Let me know your thoughts when you get a chance. :)
Yes, we might need to revisit it after it has been merged. Thanks @catreedle!
concerning the ability to allow users (the developer) to update the language metadata is a good option IMHO. In Flutter and other systems, there's always a need to sometimes update your dependencies or refetch them(flutter pub get
) just to make sure they are cached properly/available for use. However, I agree with you when you say, what if the user updates, say, "English" with the wrong QID, how do we tackle that?
I will think of ways soon and drop them in this discussion.
I was browsing through the issues and found one that might be related to this. #293
hmm... did not see that. It is closely related, right ? @andrewtavis.

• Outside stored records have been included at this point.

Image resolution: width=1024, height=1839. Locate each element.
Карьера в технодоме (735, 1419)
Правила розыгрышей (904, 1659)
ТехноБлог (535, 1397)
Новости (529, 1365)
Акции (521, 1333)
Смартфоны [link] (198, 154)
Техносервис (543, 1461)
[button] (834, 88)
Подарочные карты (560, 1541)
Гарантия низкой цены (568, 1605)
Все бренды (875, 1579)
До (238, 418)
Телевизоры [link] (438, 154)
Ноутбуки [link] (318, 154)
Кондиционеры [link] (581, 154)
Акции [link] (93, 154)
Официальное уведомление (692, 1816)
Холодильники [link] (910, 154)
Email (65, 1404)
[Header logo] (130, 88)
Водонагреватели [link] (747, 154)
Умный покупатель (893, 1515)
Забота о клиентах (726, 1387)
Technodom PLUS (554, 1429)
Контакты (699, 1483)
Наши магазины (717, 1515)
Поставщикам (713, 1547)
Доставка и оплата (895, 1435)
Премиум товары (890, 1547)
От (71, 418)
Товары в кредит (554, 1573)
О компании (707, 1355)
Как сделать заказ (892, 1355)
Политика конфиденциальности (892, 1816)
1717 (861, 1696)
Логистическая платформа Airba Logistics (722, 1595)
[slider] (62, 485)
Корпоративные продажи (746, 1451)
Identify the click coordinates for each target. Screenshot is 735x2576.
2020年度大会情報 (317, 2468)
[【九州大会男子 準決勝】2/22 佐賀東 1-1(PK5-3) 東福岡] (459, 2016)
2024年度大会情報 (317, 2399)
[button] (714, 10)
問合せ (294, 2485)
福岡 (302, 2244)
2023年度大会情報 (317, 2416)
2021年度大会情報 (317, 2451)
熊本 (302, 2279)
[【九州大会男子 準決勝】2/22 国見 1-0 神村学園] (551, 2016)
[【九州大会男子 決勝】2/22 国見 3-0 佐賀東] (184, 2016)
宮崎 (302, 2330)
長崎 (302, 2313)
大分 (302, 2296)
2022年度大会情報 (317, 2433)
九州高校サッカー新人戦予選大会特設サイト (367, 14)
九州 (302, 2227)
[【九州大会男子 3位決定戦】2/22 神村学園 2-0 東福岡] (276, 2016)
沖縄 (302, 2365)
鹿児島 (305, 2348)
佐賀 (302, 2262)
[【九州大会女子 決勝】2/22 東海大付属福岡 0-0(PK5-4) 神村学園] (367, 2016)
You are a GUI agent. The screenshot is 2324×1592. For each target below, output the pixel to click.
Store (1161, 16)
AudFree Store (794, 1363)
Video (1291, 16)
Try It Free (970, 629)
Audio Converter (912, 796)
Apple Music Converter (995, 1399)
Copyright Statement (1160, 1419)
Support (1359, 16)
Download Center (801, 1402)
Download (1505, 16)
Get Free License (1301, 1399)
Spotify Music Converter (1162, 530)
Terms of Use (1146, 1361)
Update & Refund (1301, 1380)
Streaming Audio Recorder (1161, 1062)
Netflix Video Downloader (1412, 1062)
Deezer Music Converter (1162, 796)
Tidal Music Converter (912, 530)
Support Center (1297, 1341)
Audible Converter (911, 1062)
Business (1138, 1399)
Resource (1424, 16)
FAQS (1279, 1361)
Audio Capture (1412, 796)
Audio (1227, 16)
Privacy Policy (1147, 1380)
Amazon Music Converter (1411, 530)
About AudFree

What can we do about this?
One thing, this issue originated when the Scribe-Data
was returning some kind of default values for languages it could not find in the language_metadata.json
file. Hence, I came up with this initial fix which led to the procedure of updating the metadata
# when we want to run `scribe-data t -l Latin` and Latin doesn't exist in the metadata hence we cannot provide a QID for it
language_qid = get_qid_by_input(language)
data_type_qid = get_qid_by_input(data_type)
if not language_qid:
print(
"The specified language does not exist. Please update your language_metadata.json file by using:\n"
"`scribe-data update --metadata`\n"
"Alternatively, you can manually set it with:\n"
"`scribe-data set-metadata -lang [your_language] -qid [your_qid]`.\n\n"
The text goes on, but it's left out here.